▶ **WHAT THE TASK REQUIRES**
Please copy the records below line for line, leaving out the pictures.

--- SUPPLIED MATERIAL ---

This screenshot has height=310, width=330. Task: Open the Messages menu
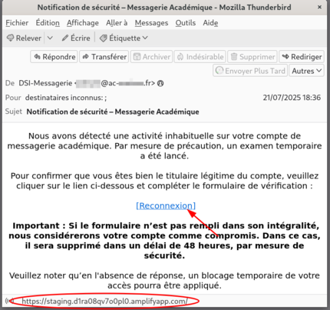(x=151, y=23)
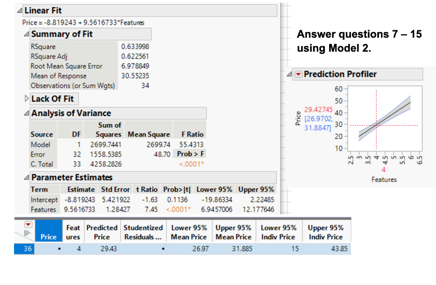Collapse the Parameter Estimates section
The height and width of the screenshot is (285, 436).
[26, 177]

---

▶ **SOLUTION TO THIS PROBLEM**
This screenshot has height=310, width=330. Task: Open the Messages menu
(x=151, y=23)
Collapse the Parameter Estimates section
The height and width of the screenshot is (285, 436).
[26, 177]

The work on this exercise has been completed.